Almost all the important works on the artist in the last 30 years have been written by American and British art scholars, he pointed out. One of them, Professor Richard Thomson of Edinburgh University, is a co-curator of the exhibition.

He has organised the show around the fulcrum of the year 1890, when Monet began his celebrated "series" paintings of Rouen cathedral or haystacks or, later, water lilies. Interest in Monet as a painter of the outdoors, light and ephemeral beauty has, Professor Thomson says, distracted from his importance as a subtle and perfectionist painter of moods or emotional "interiors". The exhibition is therefore entitled Monet: L'Aventure Intérieure.

About a third of the 170 canvasses and 20-odd drawings in the Grand Palais exhibition come from the collection in the Musée d'Orsay. They include favourites like the field of poppies near Argenteuil, west of Paris, painted in 1873, or the sun breaking through a mauve London pea-souper fog over the Houses of Parliament, painted in 1904.

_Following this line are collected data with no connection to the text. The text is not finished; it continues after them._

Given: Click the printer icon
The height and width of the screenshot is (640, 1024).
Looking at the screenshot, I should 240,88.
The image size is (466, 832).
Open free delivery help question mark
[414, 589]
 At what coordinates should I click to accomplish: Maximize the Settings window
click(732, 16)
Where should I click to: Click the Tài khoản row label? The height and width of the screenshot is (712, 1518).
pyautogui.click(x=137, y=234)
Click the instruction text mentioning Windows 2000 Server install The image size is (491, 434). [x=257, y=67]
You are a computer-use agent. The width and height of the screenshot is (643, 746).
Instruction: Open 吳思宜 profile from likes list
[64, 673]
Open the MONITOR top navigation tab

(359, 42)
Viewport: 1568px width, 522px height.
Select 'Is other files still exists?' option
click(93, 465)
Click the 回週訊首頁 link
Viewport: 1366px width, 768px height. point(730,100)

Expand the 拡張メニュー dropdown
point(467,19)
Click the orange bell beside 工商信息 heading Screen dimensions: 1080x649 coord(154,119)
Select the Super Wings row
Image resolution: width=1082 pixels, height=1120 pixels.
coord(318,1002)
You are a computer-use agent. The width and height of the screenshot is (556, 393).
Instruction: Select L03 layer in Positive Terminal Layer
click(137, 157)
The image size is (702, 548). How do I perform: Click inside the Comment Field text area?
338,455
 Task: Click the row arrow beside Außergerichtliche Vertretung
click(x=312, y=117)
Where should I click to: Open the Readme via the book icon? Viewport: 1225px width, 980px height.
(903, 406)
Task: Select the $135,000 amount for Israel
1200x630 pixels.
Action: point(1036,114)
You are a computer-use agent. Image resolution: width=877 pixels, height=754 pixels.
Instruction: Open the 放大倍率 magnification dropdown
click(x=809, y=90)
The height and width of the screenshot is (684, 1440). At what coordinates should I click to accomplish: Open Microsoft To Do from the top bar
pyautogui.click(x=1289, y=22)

Two thirds of the paintings have been loaned from galleries and private collections in the United States, Japan, Russia, Britain and Australia. A handful were sold almost directly by the painter to collectors abroad and have never been exhibited before in France.

One institution which refused to co-operate, however, was just over two kilometres away from the Grand Palais. The Musée Marmottan-Monet in western Paris has the largest collection of Monet paintings in the world: over 100 canvasses left by the painter's son Michel Monet in 1966.

The curators of the large Monet exhibition at the Grand Palais asked the Marmottan for a number of paintings including the iconic Impression Sunrise (1872), a view of the port of Le Havre which helped to give the Impressionist movement its name. The rival museum refused.

If 2010 was going to be the year of a great Monet revival in Paris, the logic presumably went, why should the Marmottan be stripped of its best Monets? The museum, near the Ranelagh gardens in the 16th arrondissement, is therefore organising its own "retrospective". It will put its entire collection of 135 paintings, sketches and notebooks on display for the first time from 6 October to 20 February. These were works that Monet chose not to sell and bequeathed to his son. The exhibition is therefore called La Collection Intime.

In the 14 weeks when the two shows overlap, art lovers will be able to view over 300 Monet canvasses in the rival exhibitions (plus those that remain in the Musée d'Orsay, plus the giant murals of water lillies permanently affixed to the walls of the Musée de l'Orangerie).

You wait for 30 years for a big Monet exhibition and two come along at the same time. On the other hand, the advance sales for the Grand Palais exhibition suggest that – whatever the French art establishment once thought – you can't have too much Monet.